Libya's Muammar Khadaffi has been in power for the last forty years. Of course, he should leave. Forty years is too long for even a good dictator to rule. But if Khadaffi wants to hold onto power in Libya, history says there is nothing wrong with that. If he wants to hire mercenaries from other countries (in this case, Chad and Mali) to help him, history says there is nothing wrong with that. And if the rebellious Libyans want to enlist the help of a foreign power to help them - say England or the U.S. - history tells us there is nothing wrong with that, either.
King George III of England ruled the American colonies prior to the American Revolution. When the Americans rebelled against his rule, he hired Hessian mercenaries to help him subdue his colonial subjects. The colonials, in turn, enlisted the aid of France (and Spain and the Netherlands) to help them overthrow the king.
Khadaffi, like so many rulers before him, is fighting to hold onto power. He is within his rights. So, too, are we within our right to help the rebels if we wish. America goes lame, however, when its president gets on the world's biggest megaphone and declares to Khadaffi, "The violence must stop."

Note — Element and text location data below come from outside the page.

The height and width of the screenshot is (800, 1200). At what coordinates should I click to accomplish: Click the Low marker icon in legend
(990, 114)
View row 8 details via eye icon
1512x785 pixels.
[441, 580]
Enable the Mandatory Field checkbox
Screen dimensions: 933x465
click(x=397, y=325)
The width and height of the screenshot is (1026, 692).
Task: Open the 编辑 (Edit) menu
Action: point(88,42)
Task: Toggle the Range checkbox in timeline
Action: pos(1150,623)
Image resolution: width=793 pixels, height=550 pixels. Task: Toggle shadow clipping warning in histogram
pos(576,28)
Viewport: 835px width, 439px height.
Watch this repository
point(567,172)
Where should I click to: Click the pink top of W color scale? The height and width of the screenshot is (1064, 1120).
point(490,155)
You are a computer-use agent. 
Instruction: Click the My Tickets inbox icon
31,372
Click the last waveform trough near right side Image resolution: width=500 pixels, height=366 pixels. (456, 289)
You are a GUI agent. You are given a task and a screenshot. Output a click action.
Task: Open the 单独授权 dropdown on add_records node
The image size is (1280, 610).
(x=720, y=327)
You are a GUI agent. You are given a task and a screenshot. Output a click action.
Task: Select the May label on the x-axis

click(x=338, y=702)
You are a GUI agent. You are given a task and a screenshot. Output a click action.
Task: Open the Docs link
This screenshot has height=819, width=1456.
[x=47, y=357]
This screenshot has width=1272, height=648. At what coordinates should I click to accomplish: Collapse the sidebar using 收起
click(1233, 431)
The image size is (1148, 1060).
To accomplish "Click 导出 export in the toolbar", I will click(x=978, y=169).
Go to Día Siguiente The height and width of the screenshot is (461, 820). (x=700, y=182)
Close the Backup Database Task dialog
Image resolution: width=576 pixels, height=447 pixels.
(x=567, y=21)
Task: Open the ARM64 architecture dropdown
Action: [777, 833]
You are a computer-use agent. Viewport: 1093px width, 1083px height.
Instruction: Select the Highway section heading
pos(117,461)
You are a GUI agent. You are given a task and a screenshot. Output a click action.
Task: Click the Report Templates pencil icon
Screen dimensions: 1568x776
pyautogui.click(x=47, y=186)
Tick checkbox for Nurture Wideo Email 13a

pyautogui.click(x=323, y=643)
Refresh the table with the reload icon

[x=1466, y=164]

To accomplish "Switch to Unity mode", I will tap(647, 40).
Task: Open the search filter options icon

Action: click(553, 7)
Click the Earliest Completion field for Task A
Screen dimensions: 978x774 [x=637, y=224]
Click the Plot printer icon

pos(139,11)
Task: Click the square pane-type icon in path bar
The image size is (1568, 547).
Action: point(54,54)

So far, Khadaffi has done nothing so horrific as what America's forces did on 3-2-11 when they bombed nine Afghan boys gathering firewood outside of their village. All of the boys were killed. America's General Petraeus, commander of all forces in Afghanistan, apologized, saying, "We thought they were insurgents."
If I come from a small town, like I come from, you would know that nine boys might be all of the boys (of that age group) that village had. And America says, "Sorry about that."
Over the past ten years, America has killed many thousands of men, women, and children - perhaps as many as all of the other nations of the world (excluding Sudan) combined.
Today, America is running guns into Mexico - some twisted ATF strategy ("Letting guns walk") - designed to fashion a trail to the narco-terrorists. All we have truly accomplished is to up the body count of innocents in Mexico.
We have a trigger happy army in Afghanistan lobbing bombs at anything that moves. We have another army in Iraq poised to do more of the same. American killer drones patrol the skies of four sovereign nations.
The other day, an American contractor in Pakistan killed two Pakistanis, shooting them both in the back. Obama declared the American should be granted diplomatic immunity, (though that American was no diplomat).
American wreaks violence on a scale Khadaffi can only dream about. When President Obama told Khadaffi, "The violence must stop," Khadaffi should have responded: "well stop."
History tells us that "stopping our own violence" may be the toughest task of all, especially when there is no on the block big enough to "make us."